» Supplied text:

• • • • • • •


    We lost.

    And I remember just feeling connected as a community. Just about everyone I talked to who was gay, bi, etc. remarked on it. I think someone said they just felt like they were stabbed. And there were more than enough allies, I noted, that were just as angered. We all - maybe because we're in a time when we can actually be out of the closet more, maybe because I'm more involved now, because I'm paying closer attention to gay events - seemed to mourn that day, in some way. We either said it wasn't over (maybe we just couldn't believe that it would be) or we just felt remourse.

    And I remembered thinking, how do we come back from this? Well, I can't judge how much it's being made known, but perhaps you've heard there are protests spurting up. Like mad. I said when Cali. got gay marriage, it was history. Now we're in the middle of something remnicent of the civil rights movements. But I worry. I worry because people have already begun to say, "They're never be satisfied. They have no regard for anything else and they won't be happy 'til they get what they want." We're whining, it seems. And our image is suffering.

    And then I'm reminded that, this isn't fair. When MLK, Jr. fought, it wasn't with what others were saying. He was questioning laws which were considered acceptable by the courts. He was saying they were wrong.

    And part of me wants us to yell. Give gay people these protests, at least, damn it - they lost the ability to formally consumate their love. Give them this, at least. And we aren't holding back. You can feel the anger, the frustration, and the refusal to say no that we all felt that night as those polls came it. It's mostly Morman churches that are being targeted, because the Morman church as an institution incouraged its members and poured tons of money in. So the signs read, "I didn't vote on your marriage", "You have three wives - can I have at least one husband?", "Your church is not my state", and "I'm a second class citizen". And it's not just Cali. It's Utah and New York and Mass. We are not pleased.

• • • • • • •

Please summarize the passage on the gay marriage loss in exactly two sentences.

• • • • • • •

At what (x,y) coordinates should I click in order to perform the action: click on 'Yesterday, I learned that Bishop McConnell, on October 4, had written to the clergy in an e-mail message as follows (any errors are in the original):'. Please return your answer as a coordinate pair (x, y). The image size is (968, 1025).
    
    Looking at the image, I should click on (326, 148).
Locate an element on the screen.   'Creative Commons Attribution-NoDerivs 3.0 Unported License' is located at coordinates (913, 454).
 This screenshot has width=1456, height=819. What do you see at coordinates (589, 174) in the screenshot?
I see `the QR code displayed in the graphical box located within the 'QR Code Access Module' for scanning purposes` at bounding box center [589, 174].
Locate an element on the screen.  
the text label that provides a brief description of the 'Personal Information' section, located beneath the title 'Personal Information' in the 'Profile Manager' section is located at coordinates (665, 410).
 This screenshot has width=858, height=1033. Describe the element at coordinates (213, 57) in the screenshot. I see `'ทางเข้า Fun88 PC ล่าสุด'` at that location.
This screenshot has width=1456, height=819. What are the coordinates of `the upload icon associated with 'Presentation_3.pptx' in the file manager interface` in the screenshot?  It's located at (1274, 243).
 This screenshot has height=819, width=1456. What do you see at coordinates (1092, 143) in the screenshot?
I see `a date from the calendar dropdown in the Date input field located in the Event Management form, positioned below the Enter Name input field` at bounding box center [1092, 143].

• • • • • • •

» Task response: After the loss, the writer felt connected to a mourning community of gay and bisexual people and angry allies, and wonders how to come back as protests spread, worrying that critics now call the movement whiny while holding that, like MLK, Jr., it is questioning laws it considers wrong. The writer wants the protests to be loud and describes them as angry, aimed mostly at churches whose institution encouraged its members and poured in money, and spreading beyond California to Utah, New York and Massachusetts.